Comme l’a expliqué l’ancien haut-commissaire aux droits de l’homme, une transition juste est une transition qui applique pleinement l’article 6, de sorte que, dans la transformation du monde du travail, des économies durables et inclusives soient construites sur la base des droits humains internationaux. Cela implique que les États prennent des mesures pour protéger l’environnement tout en investissant non seulement dans les énergies propres et renouvelables, mais aussi dans une infrastructure humaine, par exemple en investissant substantiellement dans l’économie des soins.

Bien évidemment, cela suppose des mesures positives pour promouvoir la liberté d’association et la négociation collective, et pour éliminer les formes précaires d’emploi (conformément à l’article 7 sur les conditions de travail justes et favorables). Le droit au travail ne peut être garanti sans une protection sociale visant à minimiser l’impact des pertes d’emploi et à améliorer les perspectives d’emploi. Pour ce faire, il convient également d’assurer la protection d’autres droits humains, tels que le droit à l’alimentation, à la santé, au logement et à l’éducation.

Le Comité des droits économiques, sociaux et culturels (CDESC), l’organe chargé de surveiller la mise en œuvre du PIDESC, devrait donc reconnaître explicitement la transition juste dans le contexte du droit au travail dans sa prochaine Observation générale sur l’article 6. En outre, l’Observation générale du CDESC prévue pour cette année portera sur le développement durable et les droits reconnus dans le Pacte. Nous estimons que toute considération des droits du PIDESC dans le contexte du développement durable se doit d’inclure des mesures de transition juste.

Agir sur le Conseil des droits de l’homme et l’Assemblée générale des Nations unies

Le fait de placer le droit à une transition juste dans le PIDESC donnerait l’élan nécessaire et établirait un précédent juridique pour le développement d’un droit autonome au moyen d’une résolution du Conseil des droits de l’homme (CDH) de l’ONU. Bien que les résolutions du CDH ne soient pas contraignantes pour les États, si elles étaient associées à la jurisprudence de l’OIT et du PIDESC sur la transition juste que nous avons préconisée plus haut, un engagement politique mondial de cette ampleur favoriserait également la mise en œuvre effective de ce droit essentiel. En effet, une action au niveau du Conseil des droits de l’homme pourrait également déboucher sur une résolution plus large de l’Assemblée générale des Nations unies sur le droit humain à une transition juste.
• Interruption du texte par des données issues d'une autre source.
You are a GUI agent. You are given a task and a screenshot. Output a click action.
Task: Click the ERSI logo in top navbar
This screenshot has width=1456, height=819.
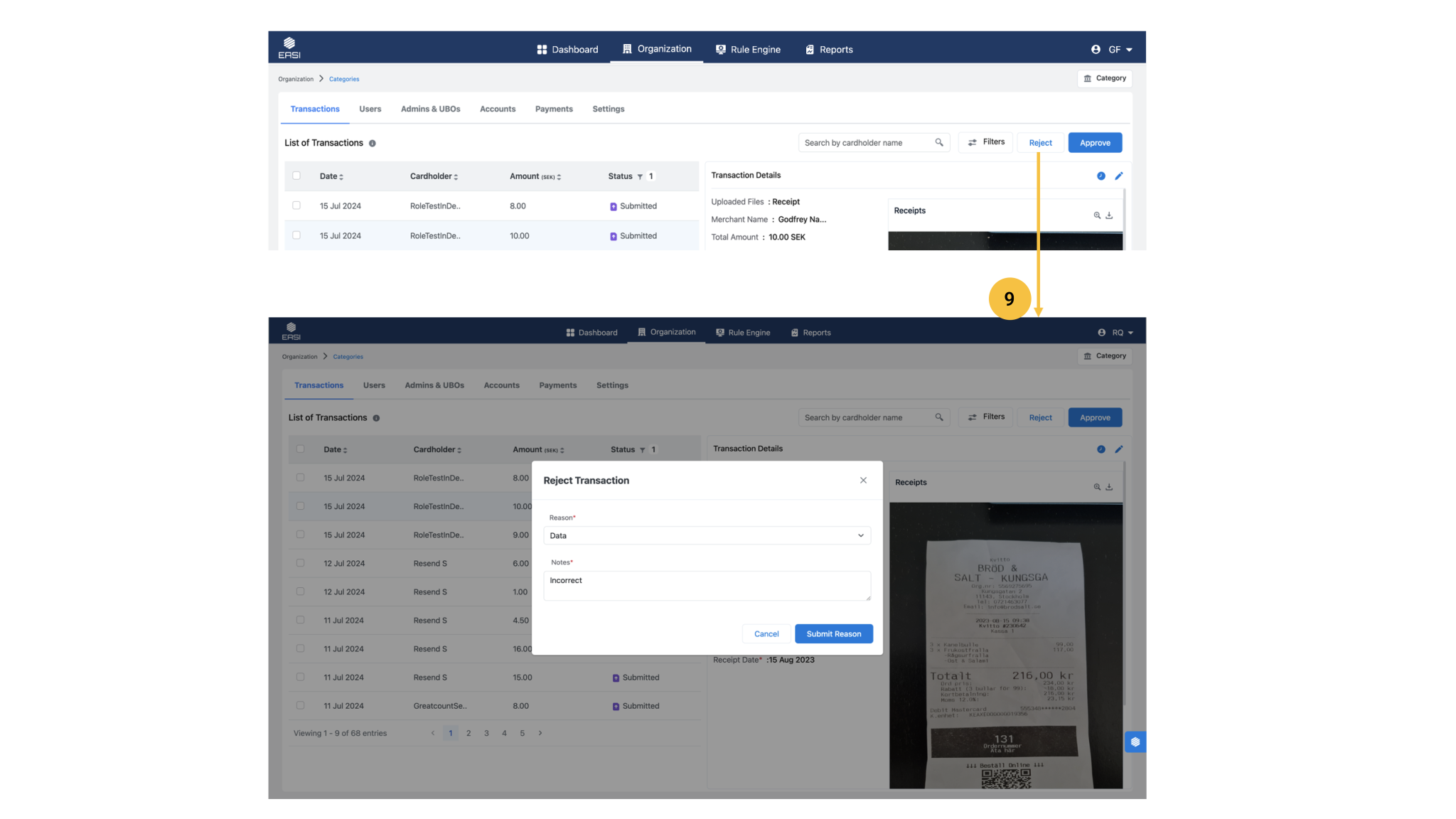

Une approche de l’action climatique fondée sur les droits humains est impérative pour garantir une transition juste aux travailleurs et aux communautés. Afin de mobiliser efficacement des ressources pour permettre une transition vers des sociétés à faibles émissions de carbone et résilientes au changement climatique, la transition juste doit être reconnue comme un droit humain.

Comme nous l’avons fait valoir ici, l’OIT, les organes de traités des Nations Unies et le système des Nations Unies ont une occasion importante de faire de ce droit une réalité. Les rapporteurs spéciaux de l’ONU, les organismes régionaux des droits humains et les organisations de la société civile, dont les syndicats, devront également s’unir autour de cet objectif ambitieux.

Cet article a été traduit de l'anglais.